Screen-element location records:
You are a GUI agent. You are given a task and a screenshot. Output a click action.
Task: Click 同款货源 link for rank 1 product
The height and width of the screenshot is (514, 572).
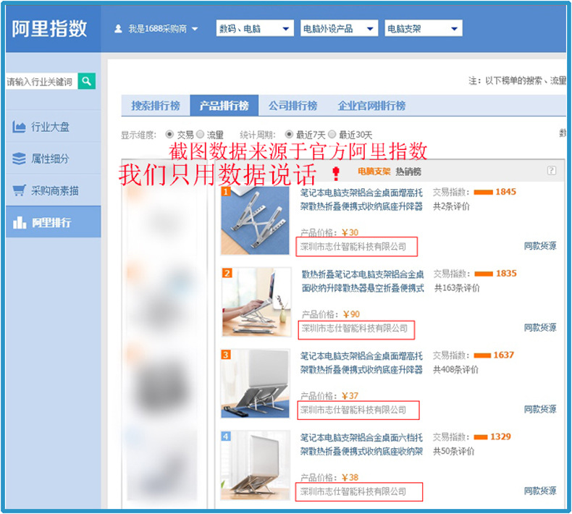(x=540, y=246)
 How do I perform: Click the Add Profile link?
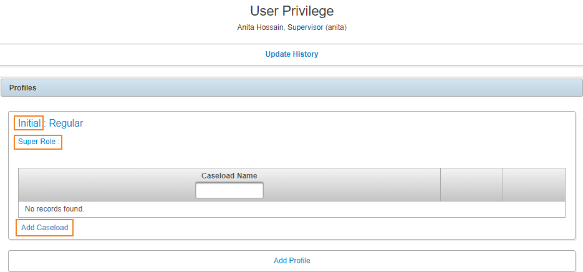(292, 261)
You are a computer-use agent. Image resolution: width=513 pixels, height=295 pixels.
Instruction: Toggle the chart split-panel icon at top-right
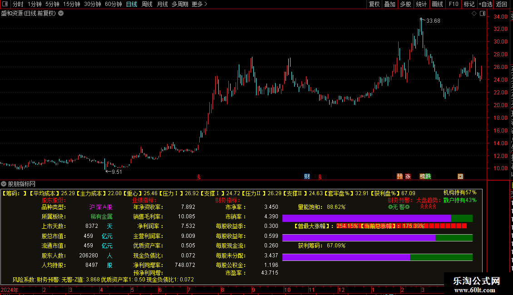click(x=483, y=14)
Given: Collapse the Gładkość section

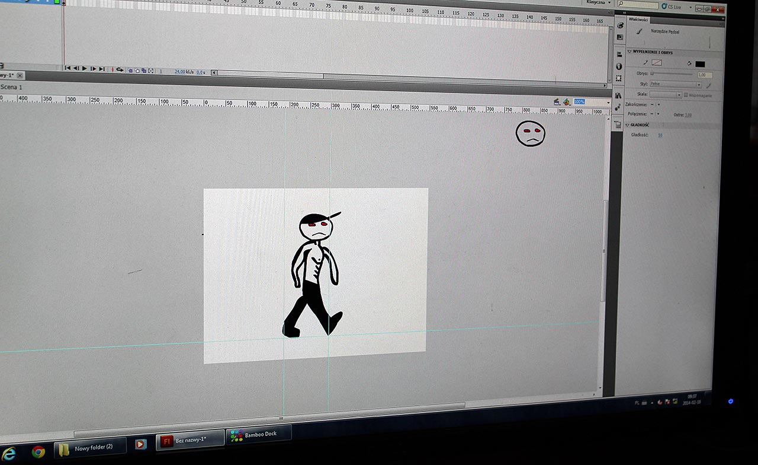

WHAT YOU SHOULD DO -> Rescale the listing above starting at the line that contains "How do I perform: Click" and ending at the end of the listing, both included: give every line again, requests too, with each coordinate in the answers multiplied by 2.35 and rounded to a whole number, halves rounded up. Leave the pictures out of the answer.

ANSWER TO THIS PROBLEM ->
 How do I perform: Click the Add Profile link?
(686, 613)
You are a computer-use agent. Image resolution: width=513 pixels, height=295 pixels.
Instruction: Toggle the chart split-panel icon at top-right
click(x=1135, y=33)
Given: Collapse the Gładkość section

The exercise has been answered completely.